What made it all funny was the reality of the situation. Tampa Bay had the right to veto the Yankees' desire -- one game at 1:05 p.m. Saturday, another at 7:05 p.m., separate admissions for each, please -- only because it was that scourge of the modern baseball fan, the dreaded day-night doubleheader.

Had the Yankees chosen to play what used to be called, simply, a "doubleheader," two games for the price of one, they could have unilaterally imposed that decision on the Rays. But language in the collective bargaining agreement governing the division of revenues between the home and visiting teams dictates that if the doubleheader is a split, both teams must agree.

The Rays' players, given the choice, voted to play one game Saturday and another Sept. 22, a mutual off day.

The Yankees would not say so, but the implication was that this vote was an act of villainy against Jeter, against the Yankees and, most of all, against Yankee Nation, a country the Yankees profess to hold every bit as dear as the United States of America herself.

In truth, if the Yankees were really concerned about their fans, they would have forced the Rays to play an old-fashioned, pay-one-price twin bill.

And if they were so concerned about Jeter reaching his ever-more-elusive milestone at home before the All-Star break, they would have done the same.

But when it came down to it, the Yankees were concerned with neither Derek Jeter nor John Q. Fan. As always, they were obsessed with Benjamin Franklin.

"We're a baseball team and a business," Cashman said. "You can't separate it."

Asked what the deciding factor in the Yankees' decision was, the GM said simply, "Gate. We weren't interested in going from 81 home dates to 80."

If you can calculate how much revenue the average sellout crowd at Yankee Stadium generates for ownership, you now know how much Jeter getting that 3,000th hit at home is worth to them, or more accurately, not worth to them.

Obviously, when it came down to a choice of either throwing their fans a "freebie" and doing their "Captain" a huge favor or stuffing their pockets with cash, the Yankees, not surprisingly, chose the latter.

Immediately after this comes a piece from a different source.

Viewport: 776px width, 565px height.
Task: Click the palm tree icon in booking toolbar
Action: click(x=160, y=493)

"Our decision to do a split had nothing to do with Derek Jeter," Cashman said. "It had to do with business reasons. From all the baseball operations standpoints, it's fan-friendly, it's Jeter-friendly, it's team friendly."

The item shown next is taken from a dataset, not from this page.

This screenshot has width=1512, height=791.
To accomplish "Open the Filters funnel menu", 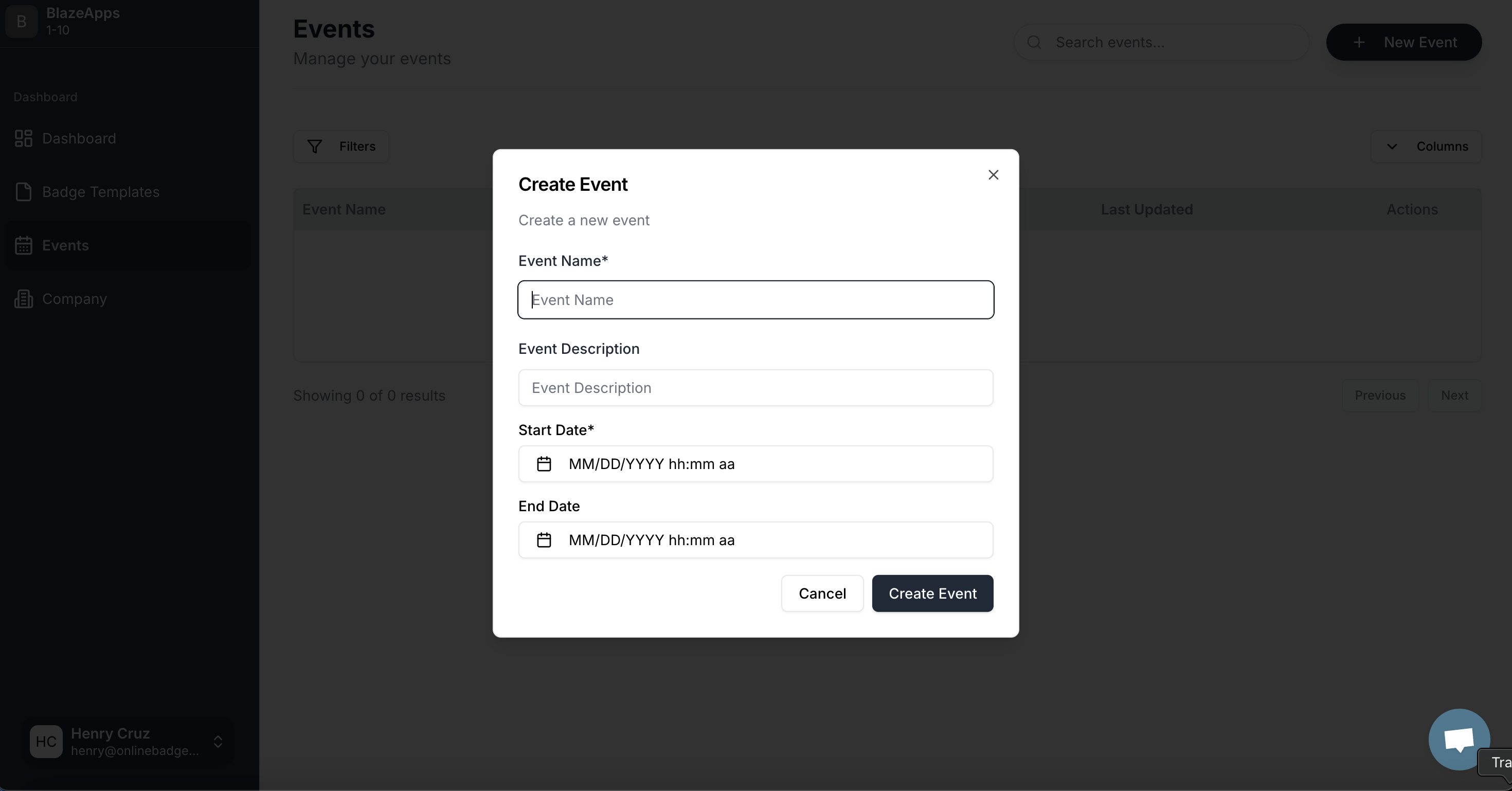I will tap(341, 147).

Of course, it is none of those things. It is, however, bottom-line friendly, and that is something the Yankees, working on their fourth straight season of $200 million-plus payrolls, are perpetually concerned with, especially since, despite frequent announcements of "sellouts," their $1.6 billion ballpark has had more empty seats than ever this season.

Cashman virtually admitted as much when he said, "We wanted to play a split tomorrow because it's the summer. You have a chance to sell out. It's harder to sell out a date in September."

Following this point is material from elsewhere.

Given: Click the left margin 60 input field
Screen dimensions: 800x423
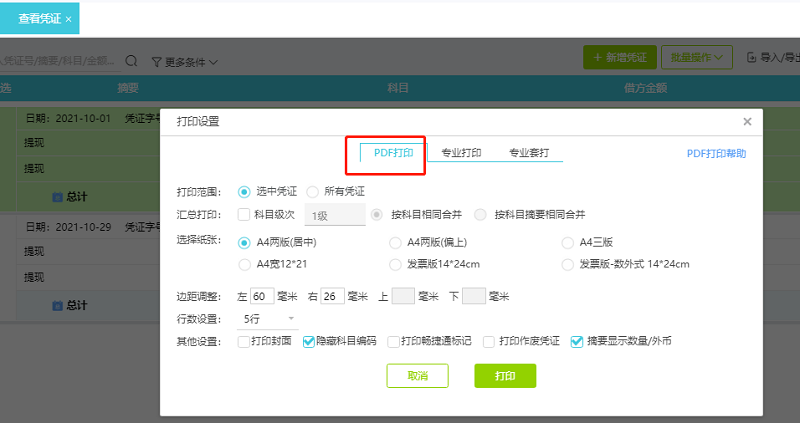Looking at the screenshot, I should click(x=262, y=296).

And with the kind of money the Yankees have spent on ballplayers over the past decade -- more than $2 billion since 2001 -- sellouts are not so much a nicety as a necessity.

You could just imagine the discussion when the Yankees broke the news to Jeter that his chances to get 3,000 at home just decreased not only by a game, but exponentially -- he now will have to face the Rays' studs, David Price and James Shields, in his final two games before the break -- because they held out for another $6 million or so.

Cashman to Jeter: If I didn't have to pay you $51 million for the next three years, we could have afforded a one-ticket doubleheader.

Jeter to Cashman: Don't blame me. You're the one who wasted $46 million on Kei Igawa.

Cashman: Hey, we shouldn't fight over this. It's really all Hank's fault for giving the third baseman $275 million.

They could have gone on and on like that all night, and both would have been right.

And not once would the Tampa Bay Rays have come up in the conversation.